Tikus-tikus lain menatapnya dari jauh, mengagumi dirinya yang pancarkan daya tarik dan ketampanan. Tidak dibayangkan oleh mereka, legenda tikus putih dalam cerita-cerita pengantar tidur, benar-benar ada. Tikus itu sekarang ada di tengah-tengah mereka."

"Patrik..., kasih pakan babi dulu. Mama mau pergi petik sayur di kebun." Teriak mamanya Patrik keluar dari dalam dapur, dengan keranjang sayur dijunjung di kepala.

"Opa..., tunggu dulu e. Saya kasih makan babi." Pintanya kepada opa Nadus memohon.

"Pergi. Pergi sana. Babi sudah merengek kelaparan." Opa Nadus menyuruh Patrik melakukan tugasnya. Ia pun lanjut menggulung tembakau baru, sesekali menengok cucunya di antara babi-babi di kandang.

"Sudah opa. Lanjut to?" Kata Patrik mendekati dan arahkan mata ke wajah opa. Sementara itu rona-rona merah mulai muncul di ujung cakrawala.

"Tikus putih itu pun membuka suara, berbicara di hadapan tikus-tikus pucat kecoklatan. Semua hening dan arahkan mata ke sosok putih itu. Dari suaranya pun keluar kalimat, "hari ini telah digenapi bagimu, bahwa sukacita dan keselamatan akan terjadi di tengah-tengahmu. Rayakanlah ini sebagai permulaan."

Tidak tahu mengapa, setelah mendengar dia, semua mereka tertegun. Kata-katanya berkekuatan dan hidup, seolah-olah menghipnotis semua di hadapannya. Tidak ada yang membantah katanya. Sesepuh dan tua-tua yang duduk di dekatnya, berlutut dihadapanya. Serentak semua tikus-tikus lain, ikuti.

Seekor tikus lanjut usia beranikan diri berkata.

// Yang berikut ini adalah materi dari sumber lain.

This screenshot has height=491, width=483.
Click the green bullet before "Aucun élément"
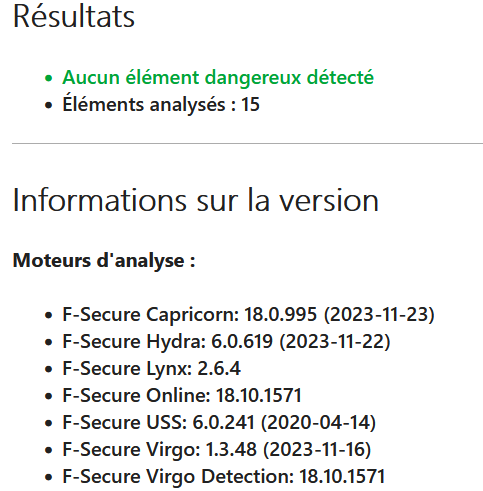[49, 78]
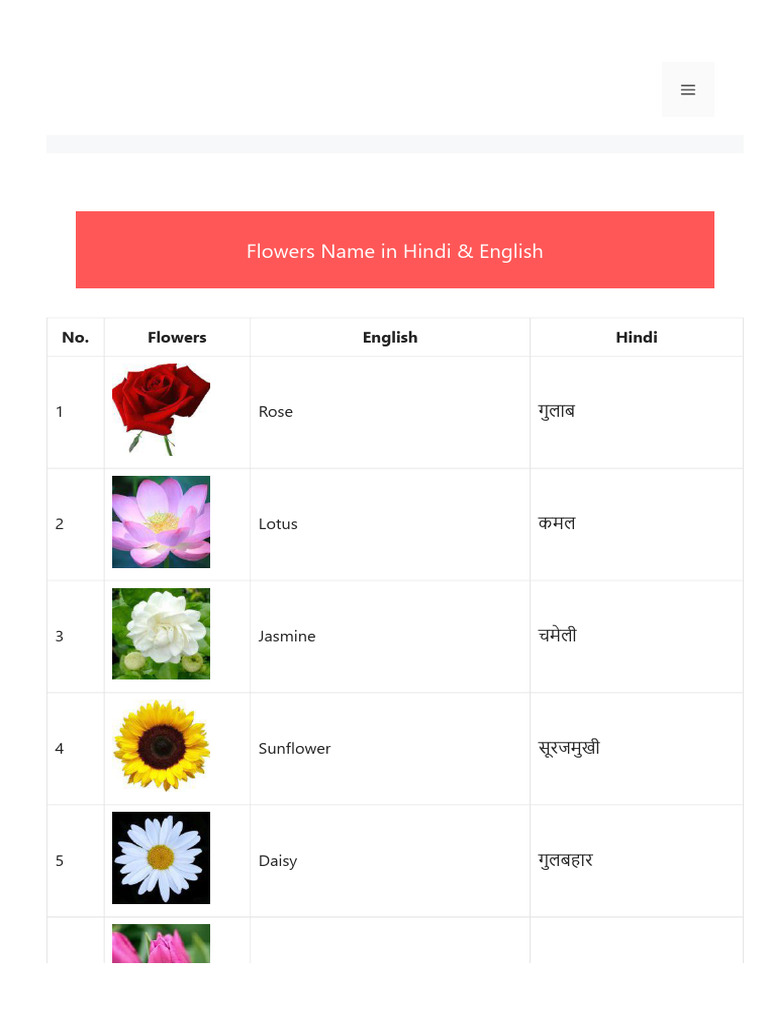Select the Sunflower text
768x1024 pixels.
coord(295,748)
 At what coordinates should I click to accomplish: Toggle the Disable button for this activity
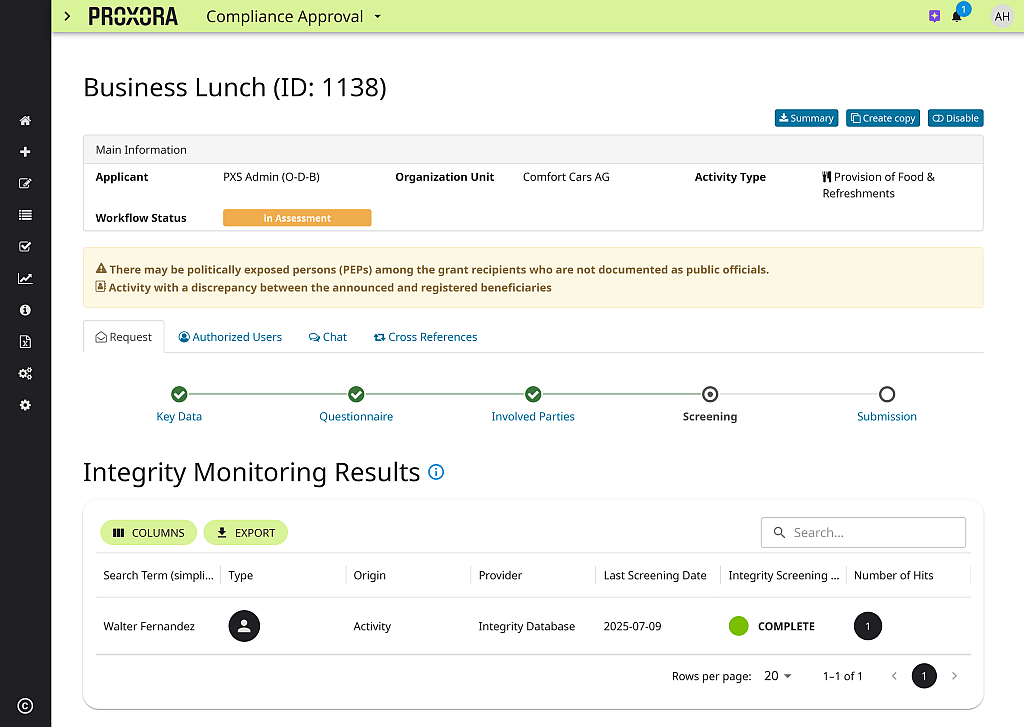(955, 118)
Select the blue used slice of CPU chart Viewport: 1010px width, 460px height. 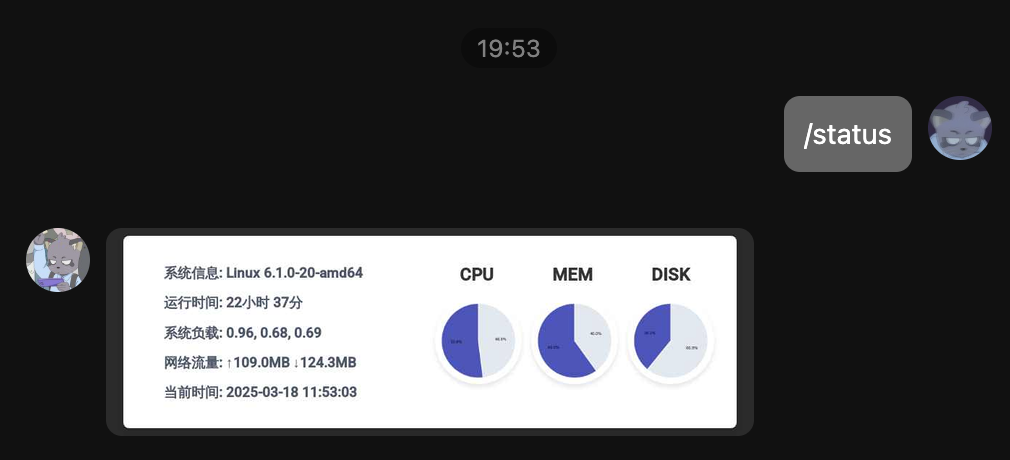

Nada suaranya bukan suaranya sendiri. "Ini dia yang kita rindukan dalam cerita-cerita, dalam mimpi, dalam imajinasi, dalam harapan. Dia mengatasnamakan yang Agung. Terberkatilah kita." Tikus-tikus lain terkejut dengar suara itu.

Pemimpin dari antara tikus-tikus itu pun berdiri. Ia dipandangi wajah-wajah dari rasnya, dengan sorot kerinduan tentang sosok putih. Lalu ditatapnya dengan memohon kepada tikus putih, "jadilah bagian dari kami dan tinggalah. Mari kita makan dan minum dari sumber yang sama. Dirimu akan menjadi berkat dan wali yang maha Agung, yang tidak pernah kami lihat rupa dan wujudnya."

"Patrik..., mandi sudah. Sudah malam ini." Istri anaknya menyuruh.

"Sudah ya. Saatnya Patrik mandi. Besok baru opa lanjutkan ceritanya." Jelas opa kepada Patrik menjanjikan.

"huu,.. selalu buat penasaran." Patrik melangkah tinggalkan opa, yang tetap setia dengan bale-bale bambu. Dan menyalakan pelita, untuk menghalau gelap yang sudah melahap cahaya.    

***

"opa, tadi malam saya mimpi tentang tikus putih." Seru Patrik saat sarapan pagi.

"hahaha, kebiasaan kamu. Anggap saja itu biasa, kan kamu  biasa mengigau tentang cerita-cerita yang pernah opa tuturkan." Opa meremehkan omongan Patrik.

"Tapi opa, ini lain. Dalam mimpi, saya membayangkan kelanjutan cerita tentang tikur putih. Kisahnya sedikit aneh.Tikus putih itu bawa sial." Jelas Patrik  

"Serius? Coba Patrik ceritakan mimpinya? Mungkin menarik untuk opa." Pinta opa kepada Patrik.

Patrik pun menceritakan mimpinya dengan aksen anak kecil. Sedikit terbata-bata menggunakan bahasa daerah.

"Saya berjalan menyusuri lorong menuju ke suatu kamar. Kamar itu tidak terkunci dan mengundang ingin tahu saya. Saya pun masuk, mengamat-amati nyamannya tempat itu. Di dalamnya dikemas dengan dekorasi yang indah. Sangat menawan.

Di situ terdapat lemari dengan pakain-pakaian indah, rak-rak dengan susunan buku, tempat tidur dengan bulu-bulu halus binatang, dan meja berdoa yang dipenuhi dengan pernak-pernik. Saya rasa belum ada tempat seperti itu di sini opa. Pokoknya buat kita betah.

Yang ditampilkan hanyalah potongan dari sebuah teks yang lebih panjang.